= Task item =
Set every record down again, identical to the original.

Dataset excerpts
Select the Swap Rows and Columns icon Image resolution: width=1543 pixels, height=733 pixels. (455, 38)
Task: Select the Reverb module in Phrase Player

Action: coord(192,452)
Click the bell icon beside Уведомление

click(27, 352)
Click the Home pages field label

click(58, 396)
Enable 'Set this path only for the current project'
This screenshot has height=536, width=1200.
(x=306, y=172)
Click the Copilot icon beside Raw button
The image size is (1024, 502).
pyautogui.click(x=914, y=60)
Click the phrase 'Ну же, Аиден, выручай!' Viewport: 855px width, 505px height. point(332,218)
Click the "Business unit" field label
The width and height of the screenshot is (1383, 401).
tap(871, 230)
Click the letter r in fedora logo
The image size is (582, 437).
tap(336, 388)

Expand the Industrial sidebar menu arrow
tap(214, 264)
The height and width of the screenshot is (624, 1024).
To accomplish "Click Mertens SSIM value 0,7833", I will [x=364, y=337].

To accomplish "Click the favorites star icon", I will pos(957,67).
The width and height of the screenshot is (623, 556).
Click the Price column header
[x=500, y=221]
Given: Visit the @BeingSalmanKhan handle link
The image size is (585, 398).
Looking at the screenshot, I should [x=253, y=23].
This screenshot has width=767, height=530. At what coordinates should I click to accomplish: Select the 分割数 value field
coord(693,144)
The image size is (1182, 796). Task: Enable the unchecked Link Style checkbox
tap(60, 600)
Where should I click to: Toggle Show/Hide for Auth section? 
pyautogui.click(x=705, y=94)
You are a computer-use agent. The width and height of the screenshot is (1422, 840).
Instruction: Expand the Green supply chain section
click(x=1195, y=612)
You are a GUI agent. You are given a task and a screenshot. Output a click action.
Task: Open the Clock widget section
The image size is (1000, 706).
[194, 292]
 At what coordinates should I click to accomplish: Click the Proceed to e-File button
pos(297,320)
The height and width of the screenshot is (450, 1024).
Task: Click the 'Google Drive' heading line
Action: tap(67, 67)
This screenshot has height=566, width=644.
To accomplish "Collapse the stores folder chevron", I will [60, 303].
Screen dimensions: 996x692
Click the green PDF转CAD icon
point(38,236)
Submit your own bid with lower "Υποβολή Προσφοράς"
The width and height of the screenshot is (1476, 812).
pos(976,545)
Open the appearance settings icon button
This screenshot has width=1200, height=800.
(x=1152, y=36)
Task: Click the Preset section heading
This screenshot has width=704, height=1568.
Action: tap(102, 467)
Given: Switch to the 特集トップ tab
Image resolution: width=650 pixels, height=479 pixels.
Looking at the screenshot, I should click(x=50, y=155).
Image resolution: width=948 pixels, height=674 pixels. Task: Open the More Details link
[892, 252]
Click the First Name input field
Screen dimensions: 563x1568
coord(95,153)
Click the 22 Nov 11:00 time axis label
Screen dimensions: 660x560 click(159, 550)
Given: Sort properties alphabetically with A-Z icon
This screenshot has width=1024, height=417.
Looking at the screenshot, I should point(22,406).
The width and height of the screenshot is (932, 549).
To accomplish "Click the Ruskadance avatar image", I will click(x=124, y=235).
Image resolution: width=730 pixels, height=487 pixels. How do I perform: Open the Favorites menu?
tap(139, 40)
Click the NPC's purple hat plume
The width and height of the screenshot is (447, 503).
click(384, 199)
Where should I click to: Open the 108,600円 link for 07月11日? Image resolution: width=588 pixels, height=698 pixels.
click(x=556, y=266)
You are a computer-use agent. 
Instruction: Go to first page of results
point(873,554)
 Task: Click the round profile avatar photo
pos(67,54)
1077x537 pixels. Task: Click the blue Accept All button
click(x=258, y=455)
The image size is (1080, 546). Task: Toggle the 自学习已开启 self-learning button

= Answer for this exercise =
Select the Swap Rows and Columns icon Image resolution: width=1543 pixels, height=733 pixels. (455, 38)
Task: Select the Reverb module in Phrase Player

Action: coord(192,452)
Click the bell icon beside Уведомление

click(27, 352)
Click the Home pages field label

click(58, 396)
Enable 'Set this path only for the current project'
This screenshot has height=536, width=1200.
(x=306, y=172)
Click the Copilot icon beside Raw button
The image size is (1024, 502).
pyautogui.click(x=914, y=60)
Click the phrase 'Ну же, Аиден, выручай!' Viewport: 855px width, 505px height. point(332,218)
Click the "Business unit" field label
The width and height of the screenshot is (1383, 401).
tap(871, 230)
Click the letter r in fedora logo
The image size is (582, 437).
tap(336, 388)

Expand the Industrial sidebar menu arrow
tap(214, 264)
The height and width of the screenshot is (624, 1024).
To accomplish "Click Mertens SSIM value 0,7833", I will [x=364, y=337].

To accomplish "Click the favorites star icon", I will pos(957,67).
The width and height of the screenshot is (623, 556).
Click the Price column header
[x=500, y=221]
Given: Visit the @BeingSalmanKhan handle link
The image size is (585, 398).
Looking at the screenshot, I should [x=253, y=23].
This screenshot has width=767, height=530. At what coordinates should I click to accomplish: Select the 分割数 value field
coord(693,144)
The image size is (1182, 796). Task: Enable the unchecked Link Style checkbox
tap(60, 600)
Where should I click to: Toggle Show/Hide for Auth section? 
pyautogui.click(x=705, y=94)
You are a computer-use agent. The width and height of the screenshot is (1422, 840).
Instruction: Expand the Green supply chain section
click(x=1195, y=612)
You are a GUI agent. You are given a task and a screenshot. Output a click action.
Task: Open the Clock widget section
The image size is (1000, 706).
[194, 292]
 At what coordinates should I click to accomplish: Click the Proceed to e-File button
pos(297,320)
The height and width of the screenshot is (450, 1024).
Task: Click the 'Google Drive' heading line
Action: tap(67, 67)
This screenshot has height=566, width=644.
To accomplish "Collapse the stores folder chevron", I will [60, 303].
Screen dimensions: 996x692
Click the green PDF转CAD icon
point(38,236)
Submit your own bid with lower "Υποβολή Προσφοράς"
The width and height of the screenshot is (1476, 812).
pos(976,545)
Open the appearance settings icon button
This screenshot has width=1200, height=800.
(x=1152, y=36)
Task: Click the Preset section heading
This screenshot has width=704, height=1568.
Action: tap(102, 467)
Given: Switch to the 特集トップ tab
Image resolution: width=650 pixels, height=479 pixels.
Looking at the screenshot, I should click(x=50, y=155).
Image resolution: width=948 pixels, height=674 pixels. Task: Open the More Details link
[892, 252]
Click the First Name input field
Screen dimensions: 563x1568
coord(95,153)
Click the 22 Nov 11:00 time axis label
Screen dimensions: 660x560 click(159, 550)
Given: Sort properties alphabetically with A-Z icon
This screenshot has width=1024, height=417.
Looking at the screenshot, I should point(22,406).
The width and height of the screenshot is (932, 549).
To accomplish "Click the Ruskadance avatar image", I will click(x=124, y=235).
Image resolution: width=730 pixels, height=487 pixels. How do I perform: Open the Favorites menu?
tap(139, 40)
Click the NPC's purple hat plume
The width and height of the screenshot is (447, 503).
click(384, 199)
Where should I click to: Open the 108,600円 link for 07月11日? Image resolution: width=588 pixels, height=698 pixels.
click(x=556, y=266)
You are a computer-use agent. 
Instruction: Go to first page of results
point(873,554)
 Task: Click the round profile avatar photo
pos(67,54)
1077x537 pixels. Task: Click the blue Accept All button
click(x=258, y=455)
The image size is (1080, 546). Task: Toggle the 自学习已开启 self-learning button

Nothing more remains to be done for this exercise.